• **SOURCE TEXT**

Questions with multiple answers

Users often write questions with only yes and no answers. However, a question might not apply to the conversation, which warrants N/A. Alternatively, the question could be interpreted as yes or no in a variety of circumstances, which leads to inconsistent responses with only two options. Including questions that require other types of answers shows a greater depth of understanding of the conversation.

Acoustic analysis

Quality AI evaluates conversation transcripts and cannot perform acoustic analysis. Exclude questions that require acoustic analysis. For example, neither a person nor Quality AI can answer the question "Did the agent use a greeting with an upbeat tone of voice?" solely by reading a transcript of the conversation.

Instructions

Instructions define how each answer is interpreted; so instructions must be specific and leave no room for interpretation. The definition ensures that each evaluation of a conversation provides the same answer.

Examples

Examples are also useful for clarifying question interpretation. Quality AI learns from real conversation data, so take examples from your existing conversations. Include 1000 example conversations for training, 1000 conversations for testing, and 250 conversations for validation. Include a percentage of training examples for each response category for every question in a scorecard. For example,

If a question on a scorecard is "Did the agent exhibit empathy towards the customer?" and the response to that question can be yes or no, include both of the following:

75% example conversations that received a yes rating.
25% example conversations that received a no rating.

Question	Possible answers	% of example conversations
Did the agent exhibit empathy towards the customer?	Yes	75
	No	25

Labeled data

Training and customizing the Quality AI LLM requires labeled data, which is derived from the information you gather from human evaluations. Labeled data minimally must include identifiers for each conversation, scorecard, and question as well as the expected answer. Your labeled data can also include the weight, answer options, instructions, and an abbreviated name for each question.

The ideal format for your labeled data is a table with each row containing information to identify a single answer and each column containing separate identifications, as shown in the following table:

Conversation ID	Scorecard ID	Question ID	Answer
44748735396	5727080762913918243	4097398336657302301	`str_value`: `YES`
44748735396	5727080762913918243	3576133206121890384	`str_value`: `NO`
3495523396	5727080762913918243	4097398336657302301	`str_value`: `YES`
3495523396	5727080762913918243	3576133206121890384	`str_value`: `NO`

Evaluating a conversation

Human labelers determine the answers to scorecard questions when evaluating a conversation. When multiple people evaluate the same conversation, they sometimes provide different answers to each question. This inconsistency in labeling introduces noise and confusion to the machine learning process. Within a conversation, if the same or a similar question is associated with multiple different answers, Quality AI has no way to learn the mapping between questions and answers.

• **DATASET SECTION**
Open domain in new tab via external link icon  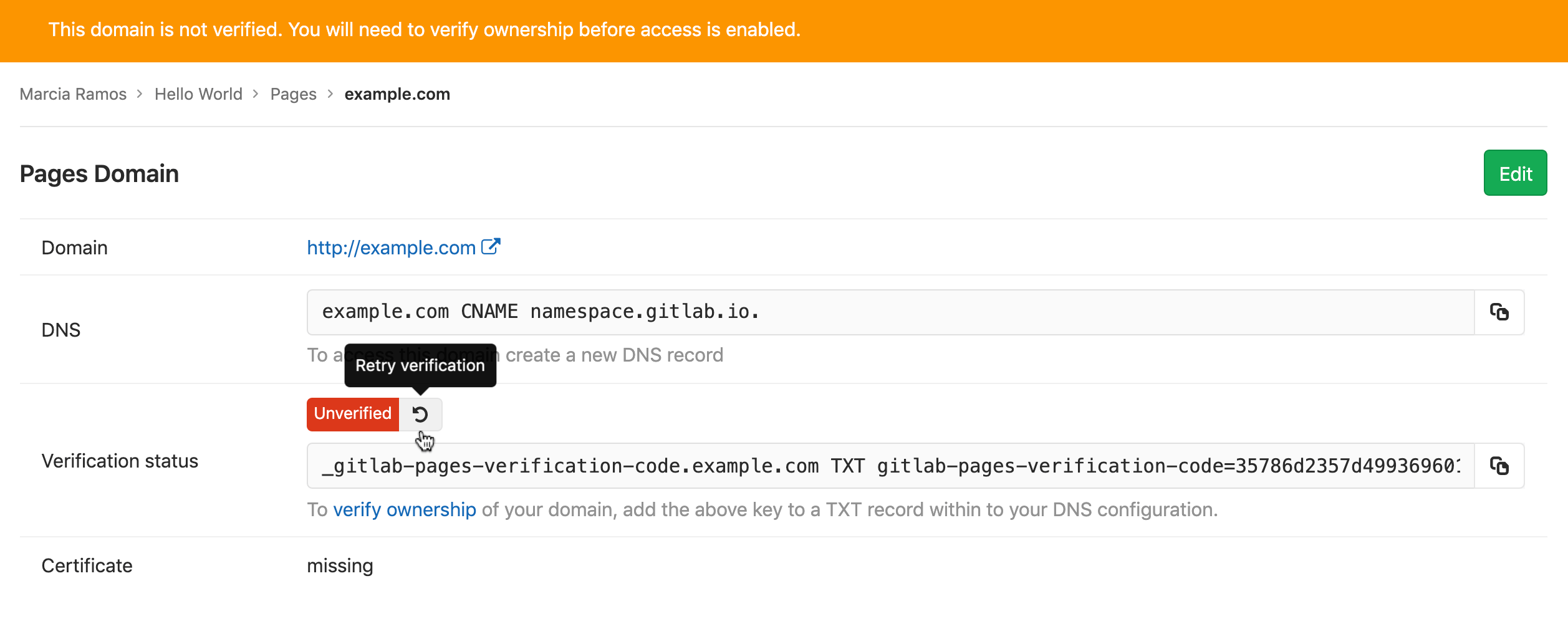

• **WHAT YOU SHOULD DO**
From the Quality AI text, copy word for word the passage starting at "Questions with multiple" and ending at "transcript of the conversation.".

• **RESULT**
Questions with multiple answers

Users often write questions with only yes and no answers. However, a question might not apply to the conversation, which warrants N/A. Alternatively, the question could be interpreted as yes or no in a variety of circumstances, which leads to inconsistent responses with only two options. Including questions that require other types of answers shows a greater depth of understanding of the conversation.

Acoustic analysis

Quality AI evaluates conversation transcripts and cannot perform acoustic analysis. Exclude questions that require acoustic analysis. For example, neither a person nor Quality AI can answer the question "Did the agent use a greeting with an upbeat tone of voice?" solely by reading a transcript of the conversation.